**TESTO DEL DOCUMENTO**:
01/06/2026
ATH DOMANDE & RISPOSTE
DOMANDA : Buongiorno amadao,ti chiedo una cosa per curiosità: leggo vari post e parlo con persone che ritengono che fare il lavoro alla corda a testa bassa sia importantissimo per tutto lo sviluppo della muscolatura della schiena. Mi dicono però che la cosa importante è che il muso sia avanti alla verticale delle orecchie e non verso il petto altrimenti si ottiene una posizione sbagliata che va a compromettere tutto il cavallo. Vedo nei tuoi video che i cavalli hanno il muso più verso il petto piuttosto che in avanti. È un momento di transizione dove il cavallo imparerà poi a tenere il naso in avanti e a distendersi oppure è un altro tipo di esercizio? Grazie e buon lavoro
RISPOSTA : La questione non è tanto della testa, particolare su cui troppo spesso e in maniera errata ci si concentra. La testa dovrebbe essere una conseguenza di un corretto esercizio, ma logicamente da terra non si può agire su molti punti, quindi si sfrutta la testa. Detto questo, l’obiettivo diventa più di uno, per lo meno nel mio modo di lavorare. In primis ricerco la cessione alla pressione, sia essa del bosal o del filetto. Per ottenere questo faccio il primo esercizio (spiegato nel mio articolo sul lavoro in fascione di base) mettendo in leggera tensione lo strumento alle tre andature. La cessione dovrebbe portare il cavallo a spingere il collo tra le spalle, con conseguente sollevamento di quest’ultime e l’impegno della schiena, perciò con ingaggio del posteriore. Questo risultato si raggiunge dopo diversi giorni/settimane di lavoro. All’inizio il cavallo tenderà a sfuggire dalla pressione, qualcuno alzando la testa, qualcuno spingendo contro lo strumento, qualcuno esagerando la flessione. In quest’ultimo caso si ha l’impressione di vederlo lavorare sotto la verticale, ma in realtà è una postura che lui stesso ha assunto convinto di poter sfuggire alla pressione. Quasi sempre l’aumento di andatura riporta il soggetto ad una postura più avanzata. Un giorno vorrei realizzare un articolo su questo argomento che genera molta confusione, alimentata dai social e da presunti (poco) esperti di equitazione. A seguito di questo esercizio, le strade si dividono per bosal e filetto. Il primo inizia a lavorare sulla cessione verticale, il secondo su quella laterale e solo poi su quella verticale, ma qui entriamo in altre argomentazioni che esulano dalla tua domanda. Al termine del tuo messaggio mi parli anche di distensione, altro argomento ancora diverso. Quindi la tua conclusione è corretta nel concetto, ma va compresa nella sua realizzazione, capendo anche la costruzione muscolare e di equilibrio del cavallo nello sviluppo del lavoro. Spero di aver spiegato in maniera sufficientemente chiara un argomento molto complesso che richiederebbe molte e molte righe di spiegazione dettagliata.

**DATI FORNITI**:

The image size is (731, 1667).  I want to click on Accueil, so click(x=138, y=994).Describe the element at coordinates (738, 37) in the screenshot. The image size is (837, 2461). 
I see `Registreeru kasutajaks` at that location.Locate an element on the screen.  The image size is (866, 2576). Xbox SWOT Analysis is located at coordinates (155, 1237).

**ISTRUZIONI**: Traduci in inglese questa frase del testo sul lavoro alla corda: "Quasi sempre l'aumento di andatura riporta il soggetto ad una postura più avanzata."

**RISPOSTA**: Increasing the gait almost always brings the subject back to a more forward posture.